What this task involves - The expected output is each line from the one containing "The width and" to the last line of the data below, set down exactly, minus the pictures.
(Data shown begins)
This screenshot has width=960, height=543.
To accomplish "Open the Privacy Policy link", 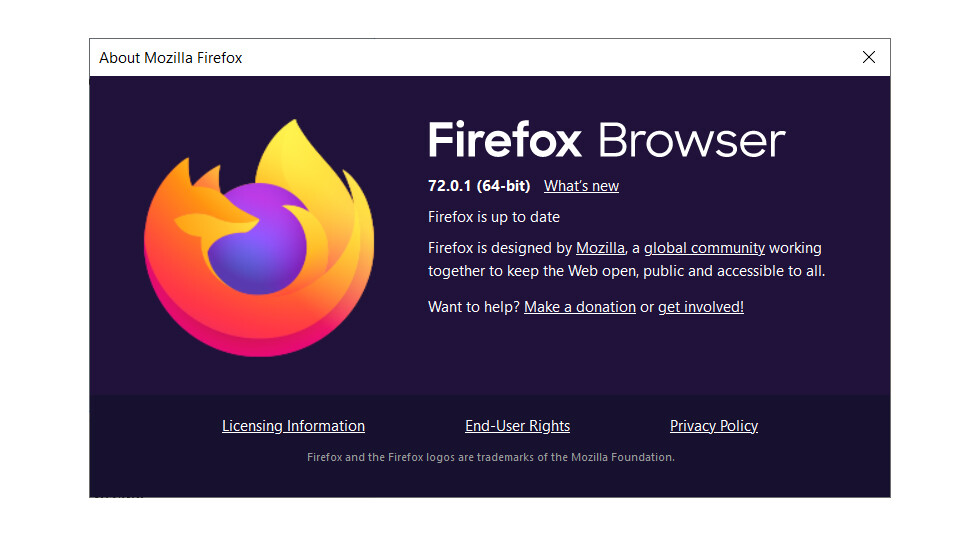I will (713, 426).
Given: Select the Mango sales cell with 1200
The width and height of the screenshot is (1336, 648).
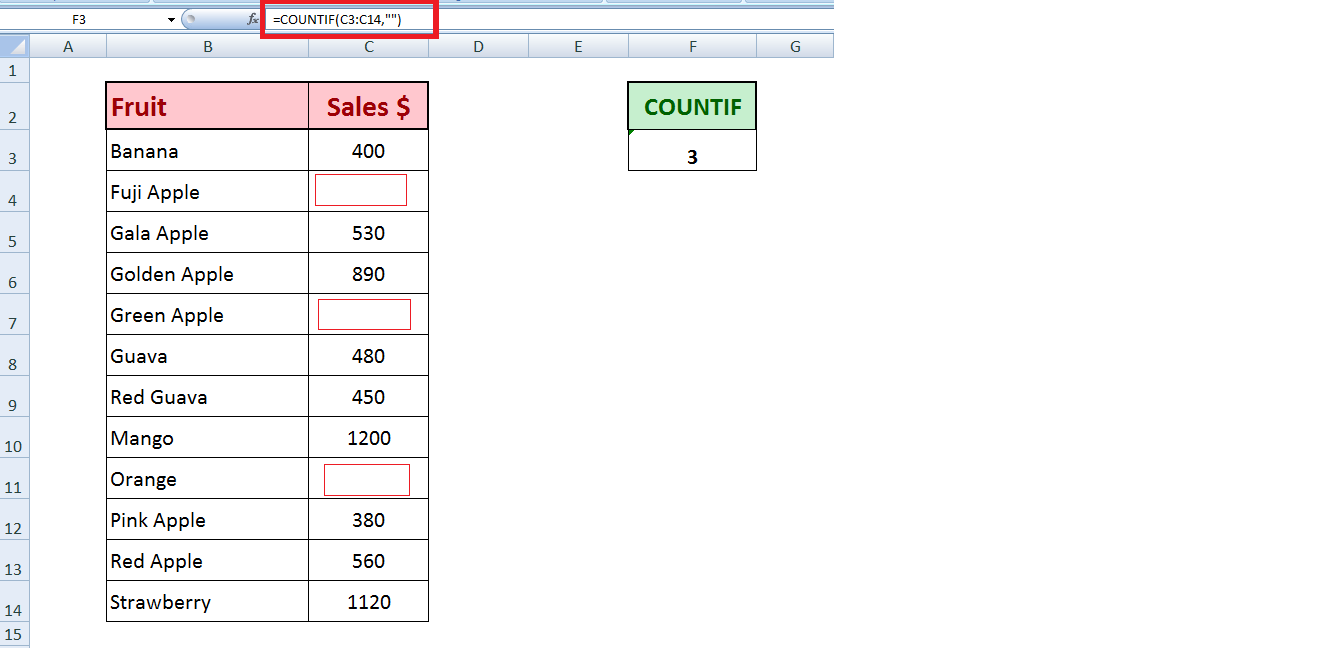Looking at the screenshot, I should click(x=368, y=438).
(Data shown ends)
Result of the exercise -
The width and height of the screenshot is (1336, 648).
Looking at the screenshot, I should click(x=368, y=438).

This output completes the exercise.